Nick Cave and The Dirty Three

The prospect of an intimate evening with Nick Cave might fill some folk with fear, but Irish fans of the angst-ridden Anti-podean…

The prospect of an intimate evening with Nick Cave might fill some folk with fear, but Irish fans of the angst-ridden Anti-podean were not afraid to make the journey to the dark side of Cave's soul. In fact, demand was so heavy that Cave had to do an extra matinee show at the Gaiety on Sunday afternoon - not your usual panto fare at all.

On Sunday night, Australian band The Dirty Three opened the evening with some aching, strained violin courtesy of the band's lynchpin, Warren Ellis. The instrumental trio's aim is wordlessly to articulate that same sense of longing which runs through Cave's lyrics, and they built up the tension and emotion through some extended, neo-psychedelic jams. Irish seannos singer Iarla O Lionard provided a lilting interlude, but it was Cave's violent piano chords and snarling vocals on West Country Girl which hit the emotional solar plexus.

Cave delivered a lecture on "The Secret Life of the Love Song", speaking of saudade, the longing in the soul, and duende, the mysterious power, and citing Bob Dylan, Leonard Cohen, Van Morrison and Neil Young as possessors of these twin gifts. Since many of us would speak Cave's name in the same breath as these legends of songwriting, we can only surmise that ol' Nick knows what he is talking about.

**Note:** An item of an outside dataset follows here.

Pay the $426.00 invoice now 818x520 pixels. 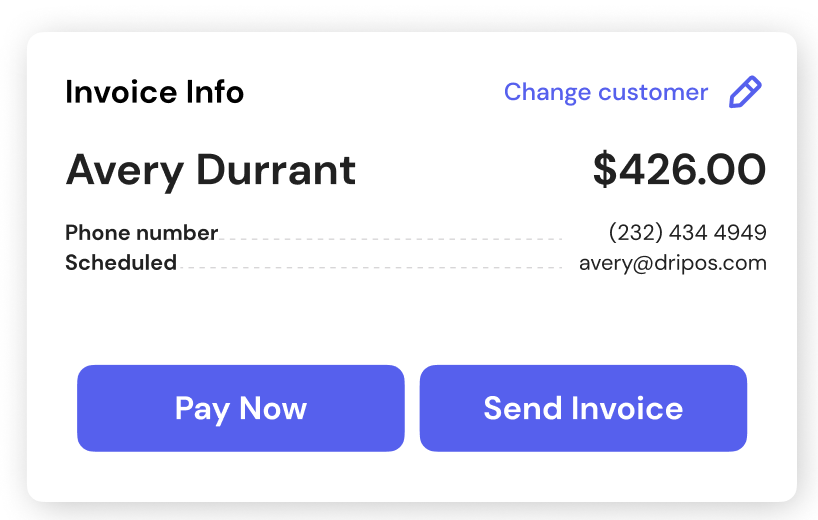241,408
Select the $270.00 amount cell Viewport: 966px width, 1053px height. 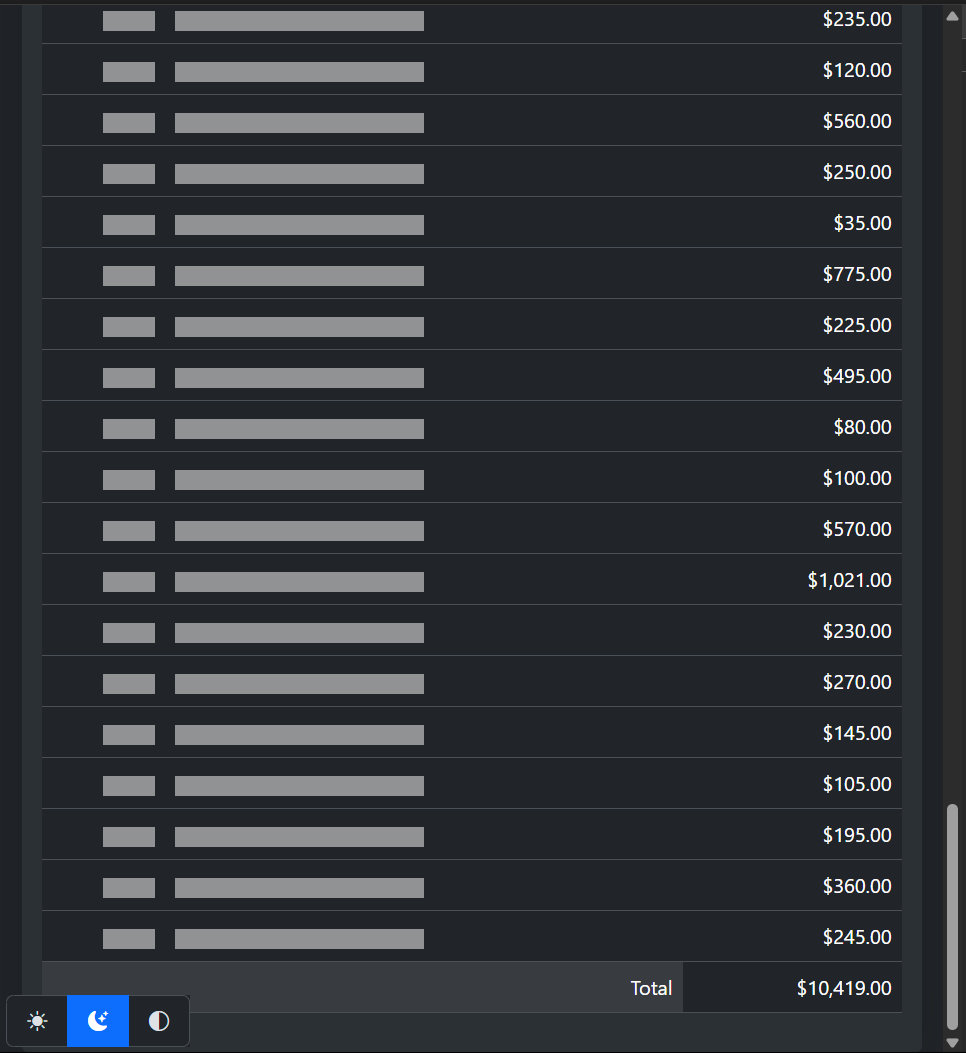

Lecture ended, Cave settled down to prove his own abundance of duende, performing songs such as Far From Me, The Mercy Seat, Do You Love Me? and Into My Arms, aided by Warren Ellis on violin and accordion, bass player Susan Stenger, and Dirty Three drummer Jim White. It felt as though Nick Cave had flipped through the secret files of our souls, read out some of the shameful bits, then tossed the sheets away on a breeze of musical absolution.